Stored records:
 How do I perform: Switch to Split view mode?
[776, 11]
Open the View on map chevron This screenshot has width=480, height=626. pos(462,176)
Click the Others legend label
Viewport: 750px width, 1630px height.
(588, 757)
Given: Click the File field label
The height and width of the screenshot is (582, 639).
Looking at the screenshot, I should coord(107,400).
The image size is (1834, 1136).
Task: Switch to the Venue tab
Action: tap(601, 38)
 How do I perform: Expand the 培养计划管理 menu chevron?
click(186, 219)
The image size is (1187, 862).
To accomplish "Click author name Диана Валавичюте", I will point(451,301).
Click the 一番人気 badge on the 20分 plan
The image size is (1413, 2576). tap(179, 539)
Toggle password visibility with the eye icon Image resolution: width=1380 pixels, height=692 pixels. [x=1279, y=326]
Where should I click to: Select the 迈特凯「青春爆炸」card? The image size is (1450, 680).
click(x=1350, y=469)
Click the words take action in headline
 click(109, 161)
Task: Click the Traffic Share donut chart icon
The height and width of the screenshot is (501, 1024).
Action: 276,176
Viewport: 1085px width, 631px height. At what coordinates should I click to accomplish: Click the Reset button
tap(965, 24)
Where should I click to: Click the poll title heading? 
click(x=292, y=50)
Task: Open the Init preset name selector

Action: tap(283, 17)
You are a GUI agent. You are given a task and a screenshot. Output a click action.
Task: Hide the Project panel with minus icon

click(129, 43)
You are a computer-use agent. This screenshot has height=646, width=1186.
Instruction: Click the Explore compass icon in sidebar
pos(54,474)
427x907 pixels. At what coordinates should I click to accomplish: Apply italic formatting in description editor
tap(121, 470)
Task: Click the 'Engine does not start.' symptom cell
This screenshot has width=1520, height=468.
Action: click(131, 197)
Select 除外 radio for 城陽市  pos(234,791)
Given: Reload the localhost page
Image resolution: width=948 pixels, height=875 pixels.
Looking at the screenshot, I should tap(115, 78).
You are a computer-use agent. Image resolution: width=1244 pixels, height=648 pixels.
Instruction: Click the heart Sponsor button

**WHAT YOU NEED TO DO**. Each record needs to be copied out again, letter for letter.

**REPLY**.
 How do I perform: Switch to Split view mode?
[776, 11]
Open the View on map chevron This screenshot has width=480, height=626. pos(462,176)
Click the Others legend label
Viewport: 750px width, 1630px height.
(588, 757)
Given: Click the File field label
The height and width of the screenshot is (582, 639).
Looking at the screenshot, I should coord(107,400).
The image size is (1834, 1136).
Task: Switch to the Venue tab
Action: tap(601, 38)
 How do I perform: Expand the 培养计划管理 menu chevron?
click(186, 219)
The image size is (1187, 862).
To accomplish "Click author name Диана Валавичюте", I will point(451,301).
Click the 一番人気 badge on the 20分 plan
The image size is (1413, 2576). tap(179, 539)
Toggle password visibility with the eye icon Image resolution: width=1380 pixels, height=692 pixels. [x=1279, y=326]
Where should I click to: Select the 迈特凯「青春爆炸」card? The image size is (1450, 680).
click(x=1350, y=469)
Click the words take action in headline
 click(109, 161)
Task: Click the Traffic Share donut chart icon
The height and width of the screenshot is (501, 1024).
Action: 276,176
Viewport: 1085px width, 631px height. At what coordinates should I click to accomplish: Click the Reset button
tap(965, 24)
Where should I click to: Click the poll title heading? 
click(x=292, y=50)
Task: Open the Init preset name selector

Action: tap(283, 17)
You are a GUI agent. You are given a task and a screenshot. Output a click action.
Task: Hide the Project panel with minus icon

click(129, 43)
You are a computer-use agent. This screenshot has height=646, width=1186.
Instruction: Click the Explore compass icon in sidebar
pos(54,474)
427x907 pixels. At what coordinates should I click to accomplish: Apply italic formatting in description editor
tap(121, 470)
Task: Click the 'Engine does not start.' symptom cell
This screenshot has width=1520, height=468.
Action: click(131, 197)
Select 除外 radio for 城陽市  pos(234,791)
Given: Reload the localhost page
Image resolution: width=948 pixels, height=875 pixels.
Looking at the screenshot, I should tap(115, 78).
You are a computer-use agent. Image resolution: width=1244 pixels, height=648 pixels.
Instruction: Click the heart Sponsor button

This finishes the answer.